Further, he commanded them to direct any imported
books to Wolsey (Cardinal and Papal legate), Warham (CANTUAR), Fisher
(Rochester) and himself (London).
These four reactionary Anglo-Romanists would be the
book-reviewers.
Fisher appears to have been the chief and earliest
literary defender of the Church of England.
He had royal patronage from earlier years (we’ve covered this
elsewhere). He was a preacher, teacher,
scholar, proctor and later chancellor of Oxford before becoming the Bishop of
Rochester. (Rochester is about 30 miles SE of London about 0400 as the crow
flies.)
Thomas More enters the fray in his diatribes against
William Tyndale by 1528.
But Henry VIII and Fisher had already been at
work.
Fisher places Luther amongst other “deviational
divines” akin to Arius and Wycliffe (15-16), tackling sola scriptura, sole fides, justification, faith, and works. Luther bore the “marks of all heretics and
servants of anti-Christ” (16). According to Prof. Clebsch, Fisher is the only
English divine pro-actively “producing scholarly refutations of Luther during
the critical years of 1520-1529” (18).
Fisher’s
works:
·
Treatise
concernynge...the seven penytencyall Psalms" (London, 1508);
·
Sermon...agayn ye
pernicyous doctrin of Martin Luther (London,
1521);
·
Assertionis
Lutheranae confutatio (1523)
- Defensio Henrici VIII" (Cologne, 1525);
- Sacri sacerdottii defensio contra Lutheranum and Defensio Regie
assertionis contra Babylonicam captivitatem (1525)

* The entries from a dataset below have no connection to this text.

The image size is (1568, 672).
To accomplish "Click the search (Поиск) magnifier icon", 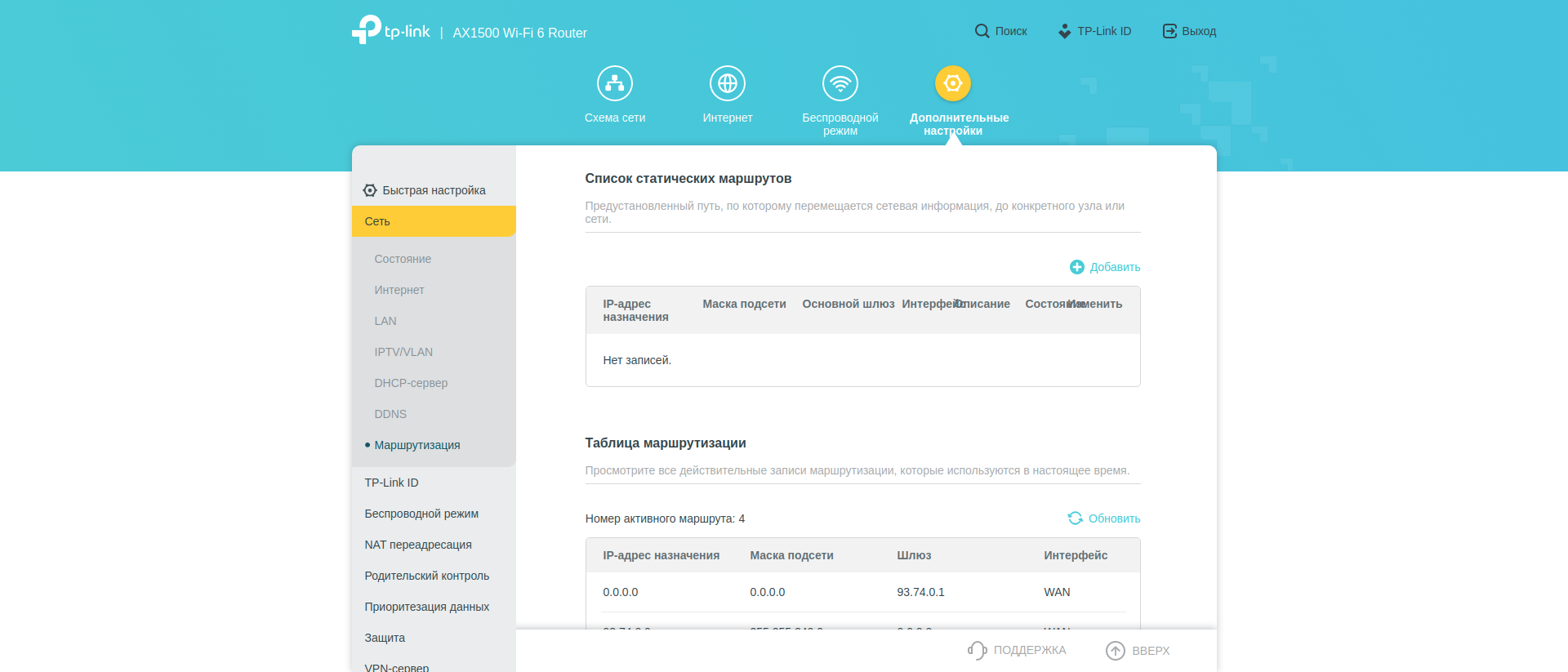I will click(982, 31).
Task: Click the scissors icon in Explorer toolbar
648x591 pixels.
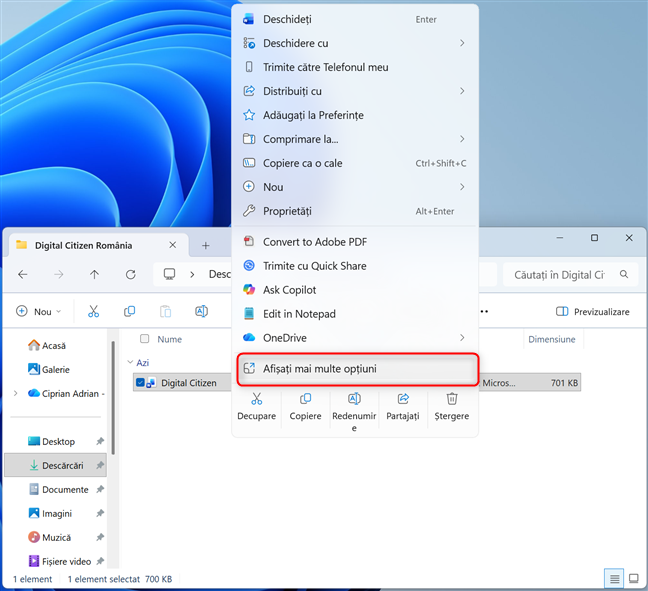Action: coord(93,312)
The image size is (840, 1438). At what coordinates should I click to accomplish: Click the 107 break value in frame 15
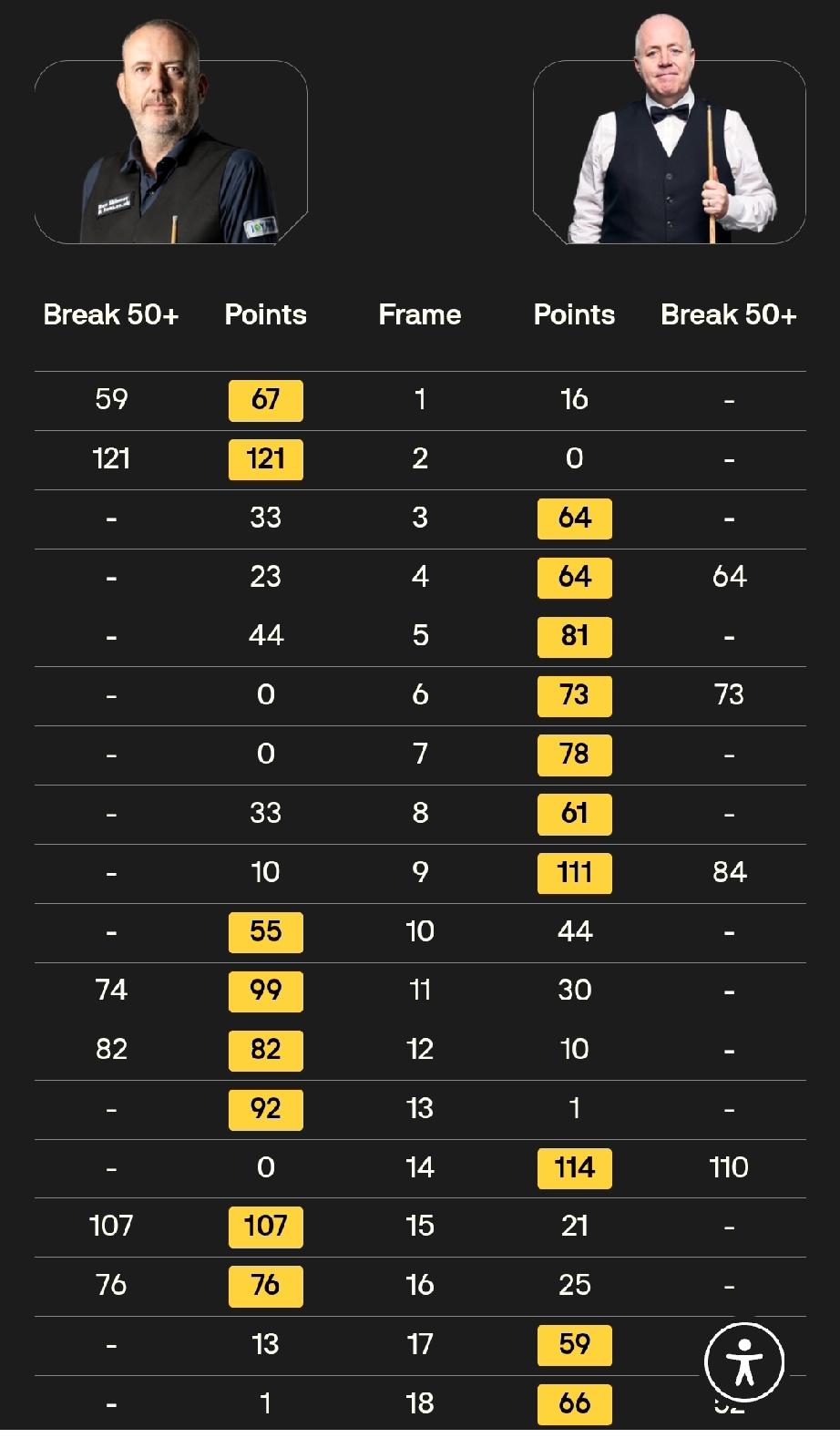tap(111, 1227)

- Vernacular Sermon (1526)—preached at another book burning arranged
by Cardinal Wolsey
- De Veritate Corporis et Sanguinis Christi in
Eucharistia, adversus Johannem Oecolampadium (Cologne, 1527)—an attack on Oecolampadius in Basel;
- De Causa Matrimonii...Henrici VIII cum Catharina
Aragonensi (Alcalá de Henares,
1530);
- The Wayes to Perfect Religion (London, 1535);
- A Spirituall Consolation written...to hys sister Elizabeth (London, 1735).
Fisher, John. "The
English Works of John Fisher, Bishop of Rochester (1469–1535): Sermons and
other Writings, 1520–1535," edited by Cecilia A. Hatt, Oxford University
Press, 2002. It’s a bit pricey, but we
believe it will give insights. Mr.
Fisher was an international scholar. He
was vigorously combatting Luther and Oecolampadius in the 1520s. Where was Cranmer? Available at: http://www.amazon.com/English-Fisher-Bishop-Rochester-1469-1535/dp/0198270119/ref=sr_1_1?ie=UTF8&qid=1376193120&sr=8-1&keywords=english+works+of+john+fisher Another edition
that Ms. Hatt’s is available online: http://www.amazon.com/English-Fisher-Bishop-Rochester-1469-1535/dp/0198270119/ref=sr_1_1?ie=UTF8&qid=1376193120&sr=8-1&keywords=english+works+of+john+fisher Also, available
online, an 1877 edition of Fisher’s works, at: http://books.google.com/books?id=qV4Yv8RxRkEC&printsec=frontcover&dq=bishop+john+fisher&hl=en&sa=X&ei=3GUmUtj0GtC4sASb4oCYBg&ved=0CE4Q6AEwAw#v=onepage&q=bishop%20john%20fisher&f=false
Prof. Clebsch does not mention
it, but the Latin publications were all but an advertisement in behalf of
Luther and stimulated conversations and inquiries. By 1528, as Prof. MacCulloch has noted, the
Cambridge don, Thomas Cranmer was digesting Bishop Fisher’s writings (lamenting
the “over-the-top” rhetoric of Fisher and being being angry at Luther
too). Cranmer remains shadowed to this
scribe in this period, although we know “Little Germany” or “White Horse Inn’
was operational.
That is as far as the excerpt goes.